Saved data entries
________________

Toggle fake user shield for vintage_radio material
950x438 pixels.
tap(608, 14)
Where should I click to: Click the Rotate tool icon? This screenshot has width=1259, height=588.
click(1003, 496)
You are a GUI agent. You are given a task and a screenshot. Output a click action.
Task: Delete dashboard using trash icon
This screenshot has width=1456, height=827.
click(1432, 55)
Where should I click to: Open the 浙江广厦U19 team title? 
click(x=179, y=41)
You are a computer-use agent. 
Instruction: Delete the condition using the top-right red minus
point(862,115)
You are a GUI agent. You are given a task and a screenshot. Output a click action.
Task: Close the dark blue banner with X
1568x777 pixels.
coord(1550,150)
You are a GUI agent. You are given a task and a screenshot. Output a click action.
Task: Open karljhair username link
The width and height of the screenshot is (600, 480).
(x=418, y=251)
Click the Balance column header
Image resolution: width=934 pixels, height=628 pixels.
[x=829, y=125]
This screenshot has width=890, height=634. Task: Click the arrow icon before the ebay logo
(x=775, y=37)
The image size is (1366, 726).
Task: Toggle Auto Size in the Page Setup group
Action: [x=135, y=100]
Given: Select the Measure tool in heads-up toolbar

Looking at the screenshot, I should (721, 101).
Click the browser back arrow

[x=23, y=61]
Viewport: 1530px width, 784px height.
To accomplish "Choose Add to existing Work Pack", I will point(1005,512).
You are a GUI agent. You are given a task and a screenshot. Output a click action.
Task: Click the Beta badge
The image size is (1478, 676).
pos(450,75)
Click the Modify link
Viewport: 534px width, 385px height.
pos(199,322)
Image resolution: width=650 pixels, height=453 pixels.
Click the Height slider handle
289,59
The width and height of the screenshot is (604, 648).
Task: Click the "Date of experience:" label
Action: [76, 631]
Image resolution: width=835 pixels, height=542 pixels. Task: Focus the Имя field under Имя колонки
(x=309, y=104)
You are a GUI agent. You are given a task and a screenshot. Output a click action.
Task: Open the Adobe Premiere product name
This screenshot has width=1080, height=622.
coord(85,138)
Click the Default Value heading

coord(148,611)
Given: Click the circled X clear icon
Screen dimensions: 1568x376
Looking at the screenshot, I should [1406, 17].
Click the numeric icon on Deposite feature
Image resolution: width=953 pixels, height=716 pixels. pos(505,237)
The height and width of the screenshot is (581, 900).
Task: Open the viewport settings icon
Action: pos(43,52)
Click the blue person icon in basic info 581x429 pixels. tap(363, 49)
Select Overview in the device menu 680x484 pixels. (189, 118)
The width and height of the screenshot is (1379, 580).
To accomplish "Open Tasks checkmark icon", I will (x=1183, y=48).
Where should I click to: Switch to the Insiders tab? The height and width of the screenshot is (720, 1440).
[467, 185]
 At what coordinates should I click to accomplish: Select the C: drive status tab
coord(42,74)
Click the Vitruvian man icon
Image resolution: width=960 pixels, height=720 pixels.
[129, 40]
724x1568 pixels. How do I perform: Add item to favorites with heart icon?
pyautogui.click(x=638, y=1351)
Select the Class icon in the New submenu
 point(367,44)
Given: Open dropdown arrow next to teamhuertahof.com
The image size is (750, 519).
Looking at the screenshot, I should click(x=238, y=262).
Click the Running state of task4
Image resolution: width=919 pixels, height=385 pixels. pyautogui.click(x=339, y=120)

________________

**WORK REQUIRED**
Reproduce, character for character, only the lines of the preceding data that start at the line with "The image size is (1478, 676)." and end at the line with "The width and height of the screenshot is (1379, 580).", both included.

**EXPECTED OUTPUT**
The image size is (1478, 676).
pos(450,75)
Click the Modify link
Viewport: 534px width, 385px height.
pos(199,322)
Image resolution: width=650 pixels, height=453 pixels.
Click the Height slider handle
289,59
The width and height of the screenshot is (604, 648).
Task: Click the "Date of experience:" label
Action: [76, 631]
Image resolution: width=835 pixels, height=542 pixels. Task: Focus the Имя field under Имя колонки
(x=309, y=104)
You are a GUI agent. You are given a task and a screenshot. Output a click action.
Task: Open the Adobe Premiere product name
This screenshot has width=1080, height=622.
coord(85,138)
Click the Default Value heading

coord(148,611)
Given: Click the circled X clear icon
Screen dimensions: 1568x376
Looking at the screenshot, I should [1406, 17].
Click the numeric icon on Deposite feature
Image resolution: width=953 pixels, height=716 pixels. pos(505,237)
The height and width of the screenshot is (581, 900).
Task: Open the viewport settings icon
Action: pos(43,52)
Click the blue person icon in basic info 581x429 pixels. tap(363, 49)
Select Overview in the device menu 680x484 pixels. (189, 118)
The width and height of the screenshot is (1379, 580).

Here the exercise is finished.